What goes into creating compelling characters?Erased author Jennifer Rush walks us through her writing process.
Most writers have heard the phrase, “Kill your darlings,” which basically means you must be prepared to delete your most beloved writing if it doesn’t further along the story. With those words echoing through my head, I made sure never to grow too attached to anything I wrote, until my editor suggested I delete a character that was underdeveloped. He was weakening the story, as two-dimensional as he was, and my editor wondered if the story would benefit from omitting him.
I’d killed a lot of darlings in the past, but a darling character? Never. And I wasn’t ready to give up on him. So I set out to make him three-dimensional, richly layered, so real that he popped off the page, and to do that, I had to set him apart from the other characters in the novel, and give him his own two feet to stand on.
Up until that point, I’d done character worksheets for every character I wrote, but I’d never gone further than that. I knew their favorite food, their mother’s name, where they went to school, but those were just basic details, and it wasn’t enough.
I enjoy people watching, and I’m definitely guilty of eavesdropping. People fascinate me, and no two people will say something the same way. One of my favorite exercises, one that I started with this “darling” character, was to write out how a character would say, “The dog walked across the street.” Simple enough, but different people will see different things. My son, for instance, would notice right away what kind of dog it was (he’s the kind of kid that knows random facts about hundreds of different animals). My daughter would say something about the dog’s color, or tail, and she’d most definitely coo about how cute it was. My husband would probably grumble about people letting their dogs run loose.
Just with those facts alone, I can glean even more about those three characters. If the son knows random facts about animals, then most likely that character will spend their free time reading non-fiction, and perhaps because of their fascination with facts, they have little interest in fantasy, or imagination. If the daughter pays attention to the appearance of the dog, then she’ll also notice other vivid details about the world around her, which means she’s a good observer. Because of her cooing at the dog, perhaps it means she’s a nurturer, and loves all animals (and cuddling!). The husband sounds like a complainer (I hope he’s not reading this), but it could also mean he’s fiercely protective of his family, and knows firsthand what a loose dog can do to a child playing in their yard.
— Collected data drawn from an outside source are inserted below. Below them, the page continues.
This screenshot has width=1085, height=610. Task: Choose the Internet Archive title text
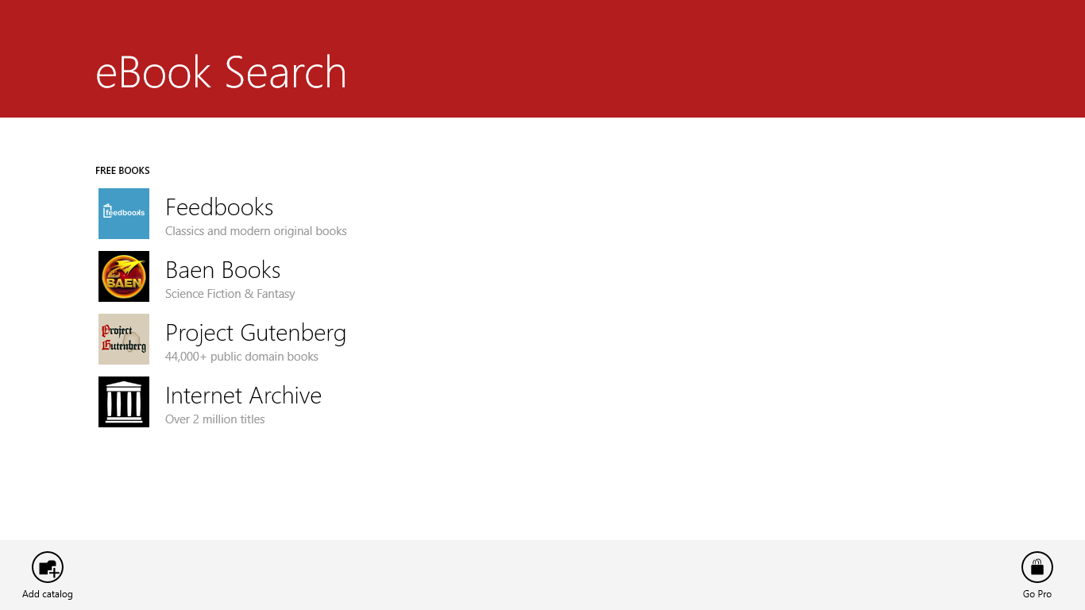pyautogui.click(x=243, y=396)
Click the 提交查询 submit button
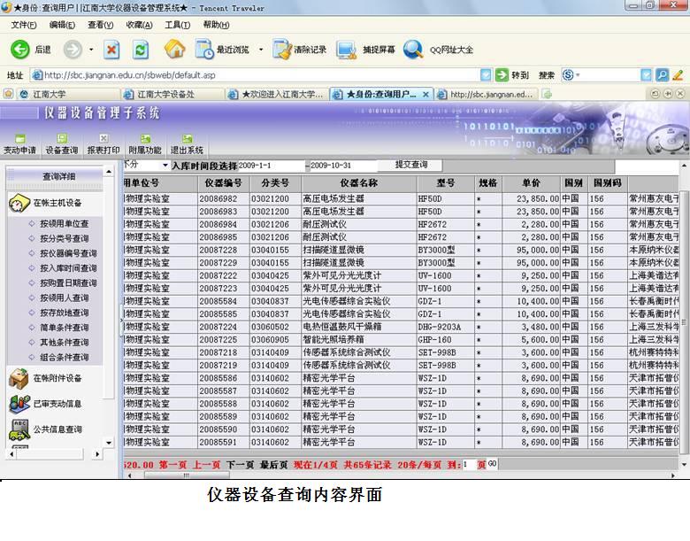 point(410,166)

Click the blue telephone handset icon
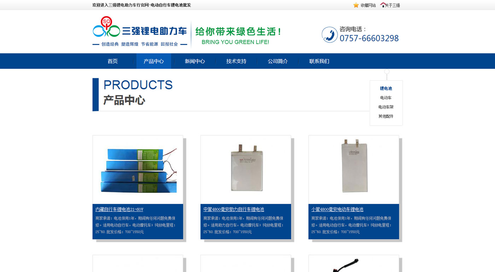(x=330, y=35)
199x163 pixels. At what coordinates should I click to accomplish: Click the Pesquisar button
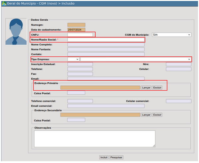coord(116,157)
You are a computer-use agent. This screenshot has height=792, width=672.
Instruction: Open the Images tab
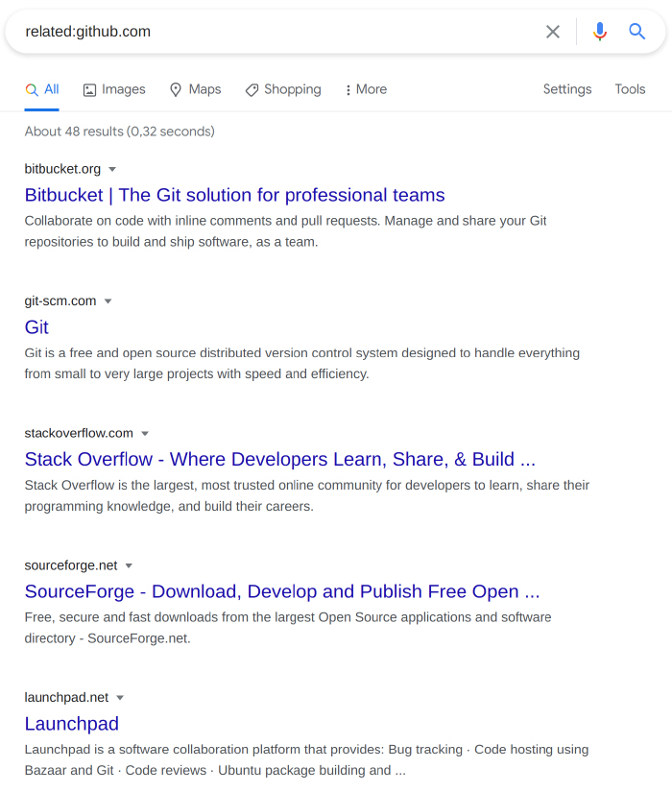tap(114, 89)
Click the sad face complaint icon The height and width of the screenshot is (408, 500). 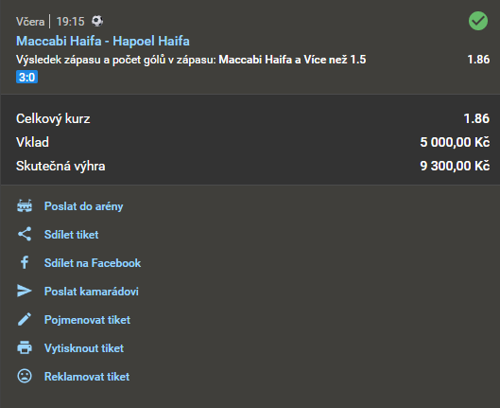[25, 376]
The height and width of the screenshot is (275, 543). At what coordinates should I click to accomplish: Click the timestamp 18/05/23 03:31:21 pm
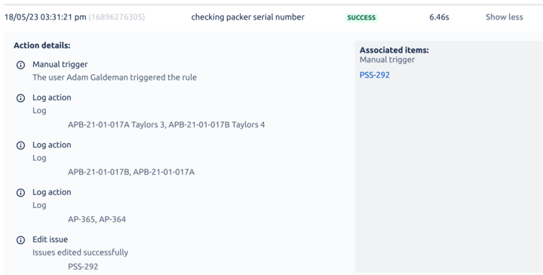coord(45,17)
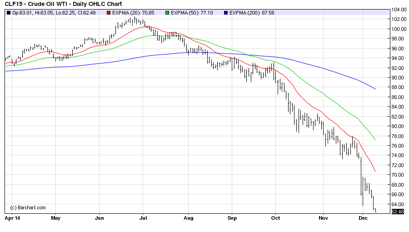Open the (c) Barchart.com copyright link
The image size is (409, 232).
pyautogui.click(x=27, y=207)
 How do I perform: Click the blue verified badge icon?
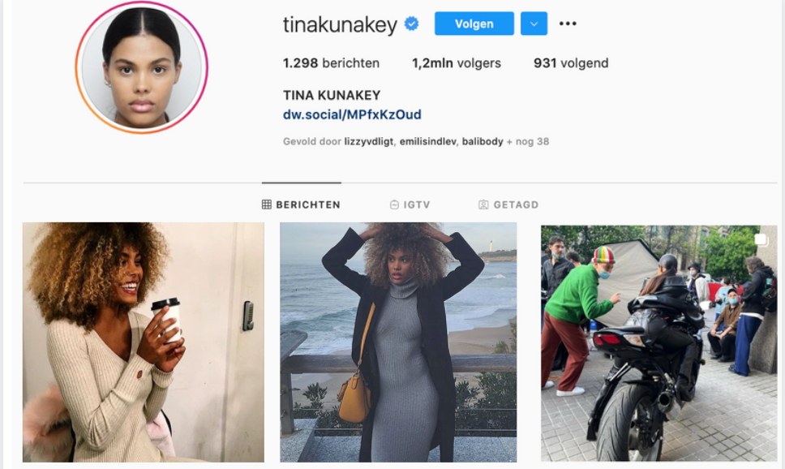[x=411, y=24]
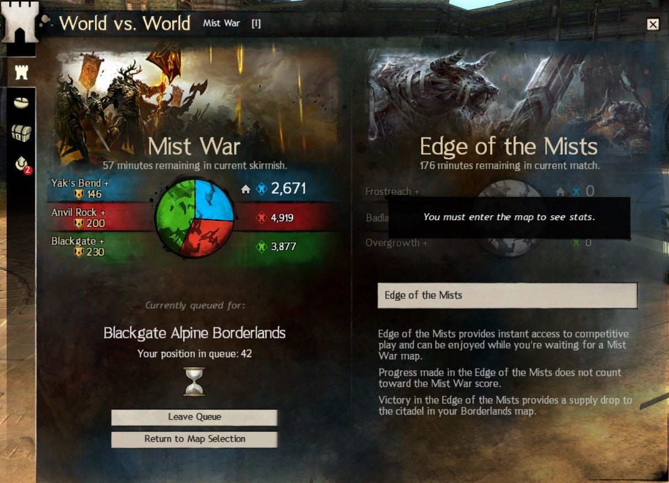Select the bread loaf sidebar icon

point(21,103)

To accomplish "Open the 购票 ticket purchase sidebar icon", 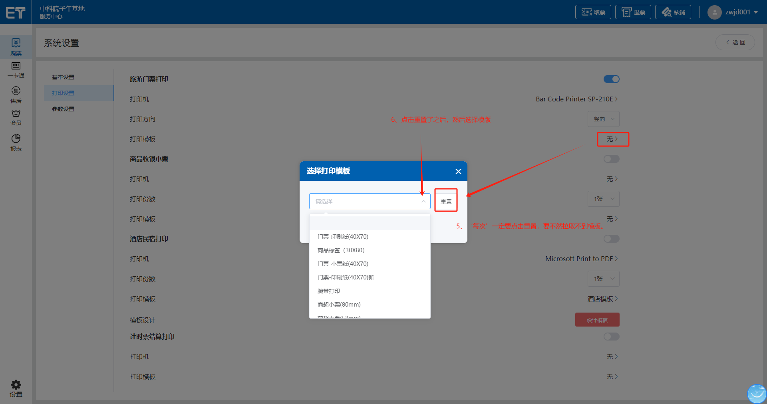I will pos(16,47).
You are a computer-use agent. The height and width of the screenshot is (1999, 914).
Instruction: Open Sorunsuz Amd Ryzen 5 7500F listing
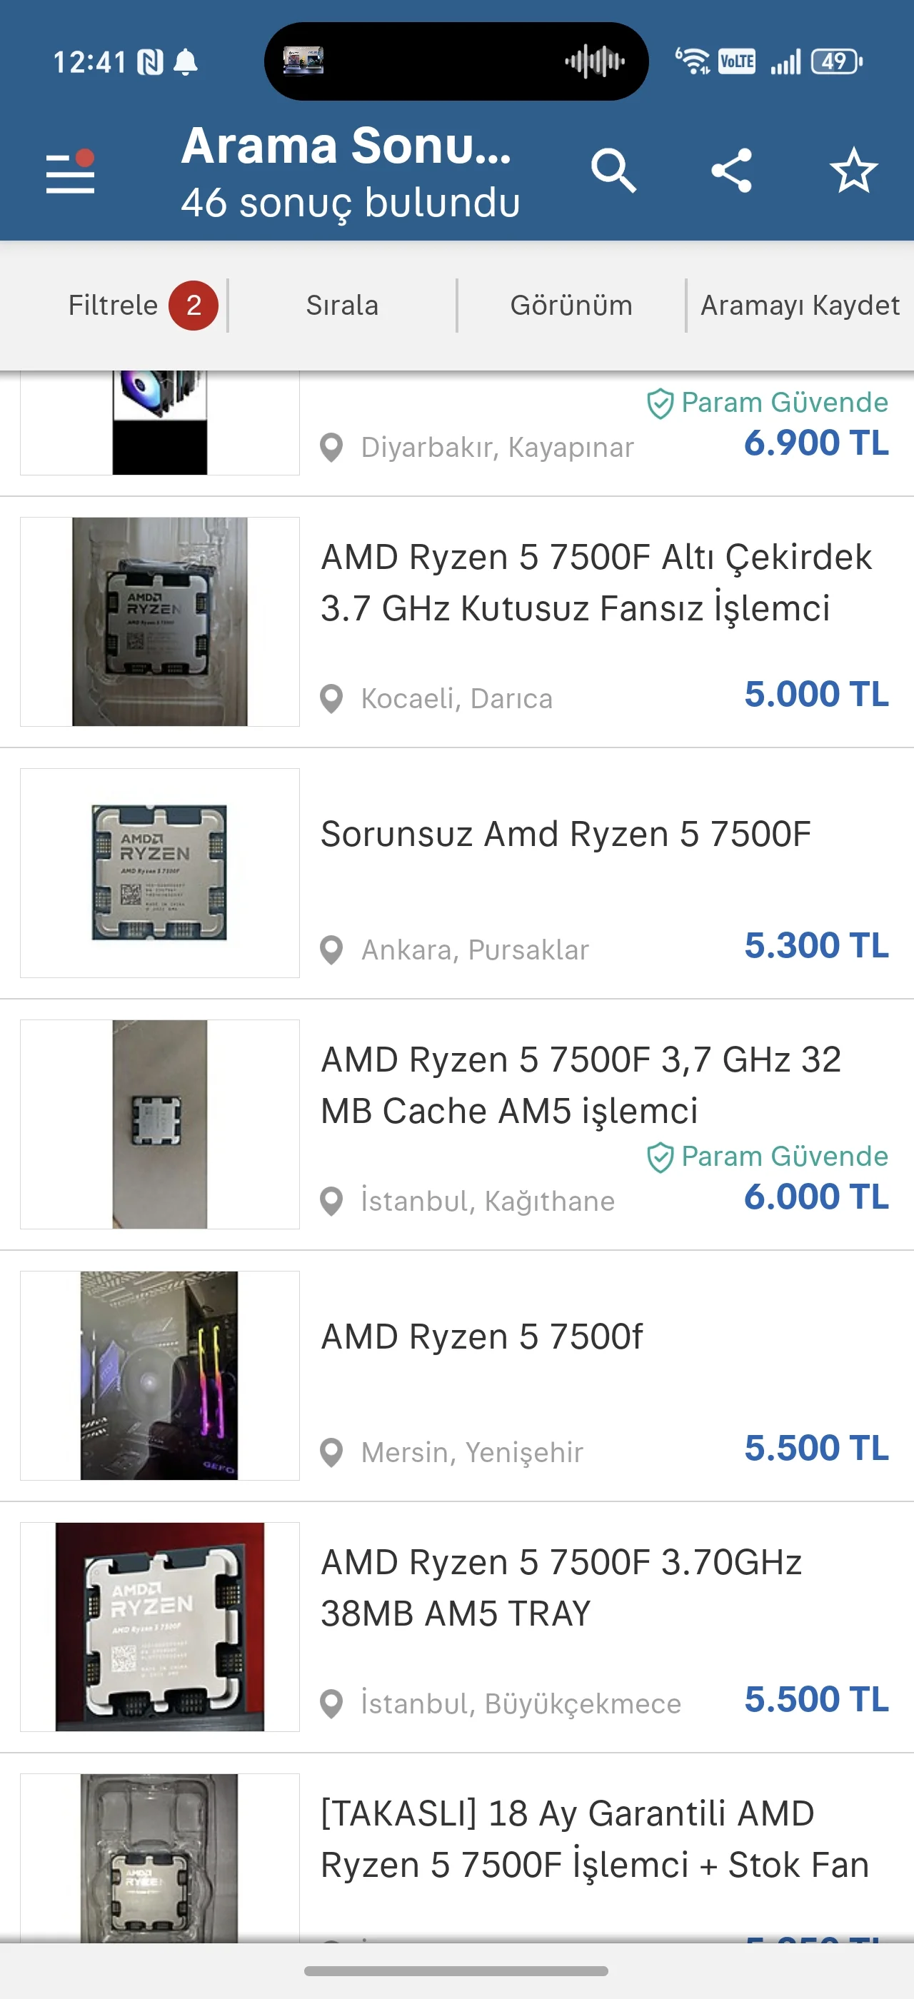(x=566, y=834)
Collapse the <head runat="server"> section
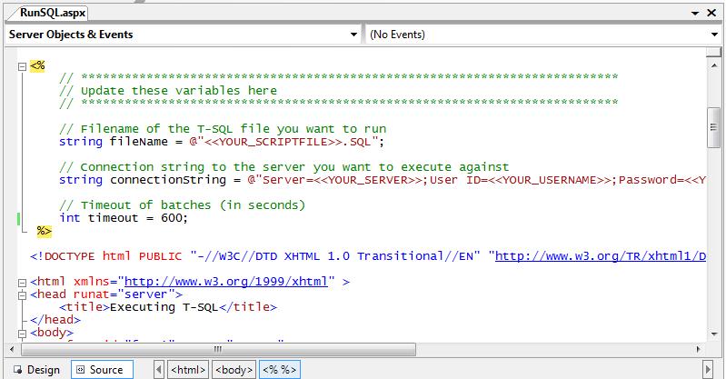This screenshot has height=379, width=726. (22, 294)
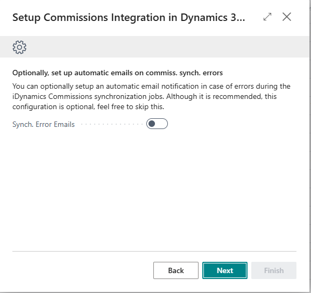Click the greyed-out Finish button
Image resolution: width=311 pixels, height=293 pixels.
(x=274, y=270)
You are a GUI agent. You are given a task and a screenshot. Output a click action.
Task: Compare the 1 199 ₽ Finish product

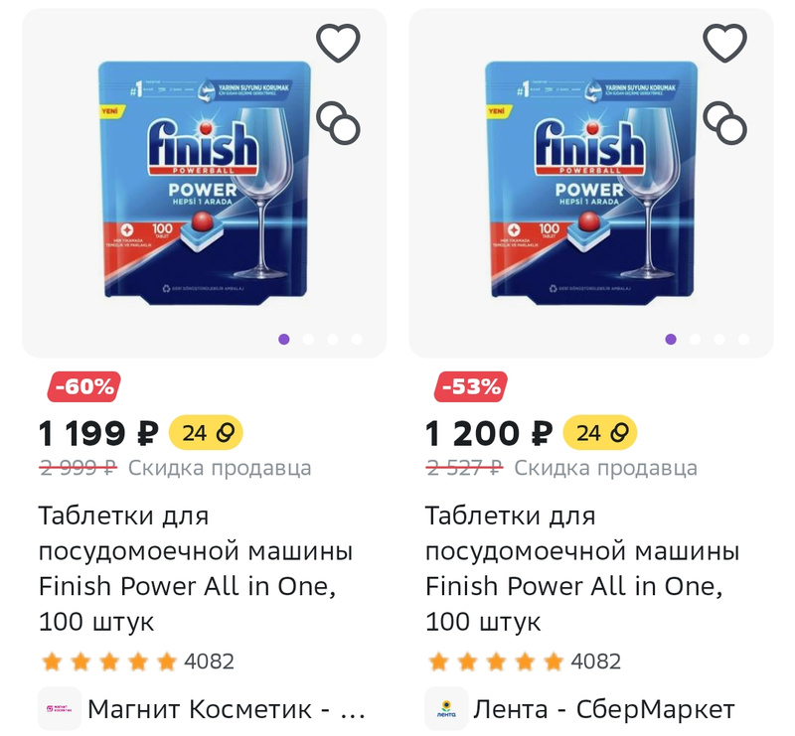(x=338, y=123)
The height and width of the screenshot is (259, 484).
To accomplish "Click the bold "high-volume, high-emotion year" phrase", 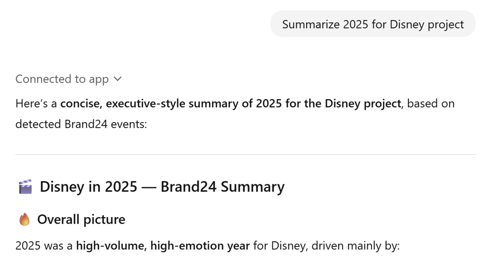I will tap(163, 246).
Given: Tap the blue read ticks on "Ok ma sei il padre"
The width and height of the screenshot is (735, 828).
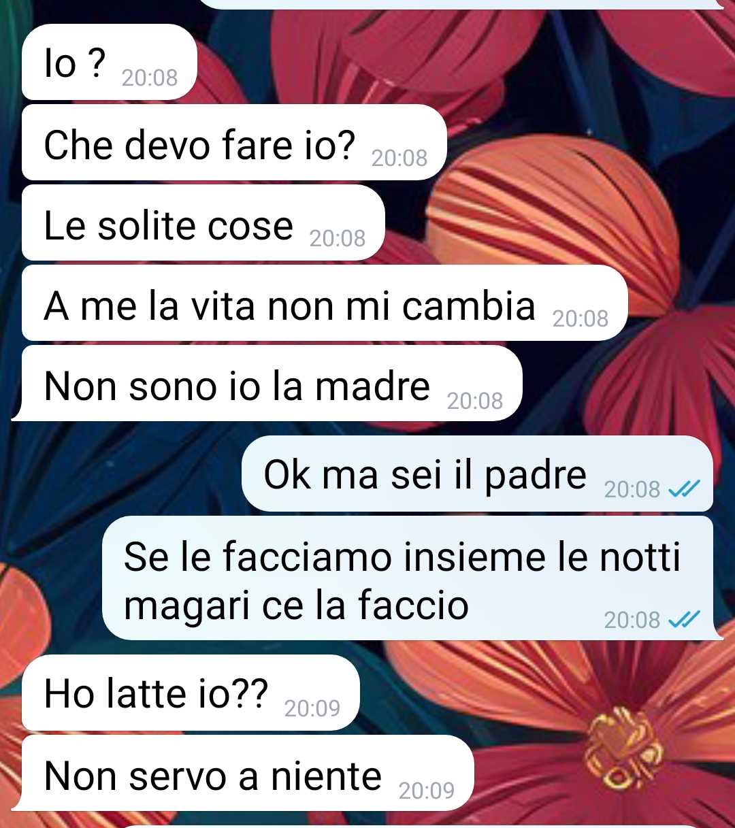Looking at the screenshot, I should coord(684,488).
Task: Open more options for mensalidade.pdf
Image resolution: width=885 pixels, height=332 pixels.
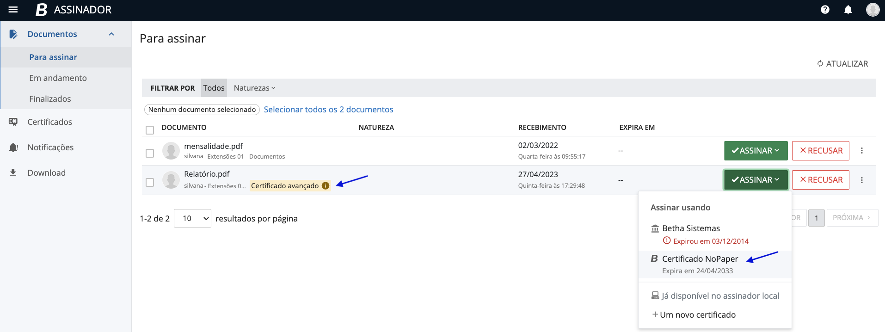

These are the beginning layers of your character, and from those layers, you can peel back more and more. I also find it helpful to take a random scenario and write a short scene with a character, to see how they’d react. Perhaps, using the above, we can have each character confront the dog, and let’s say it’s aggressive. What those characters do in that situation will give a writer a good idea of what that character is made of.
So, returning to the darling character---did he get the ax? I’m very happy to report he was saved. You can read that very character, Trev, in Altered and Erased.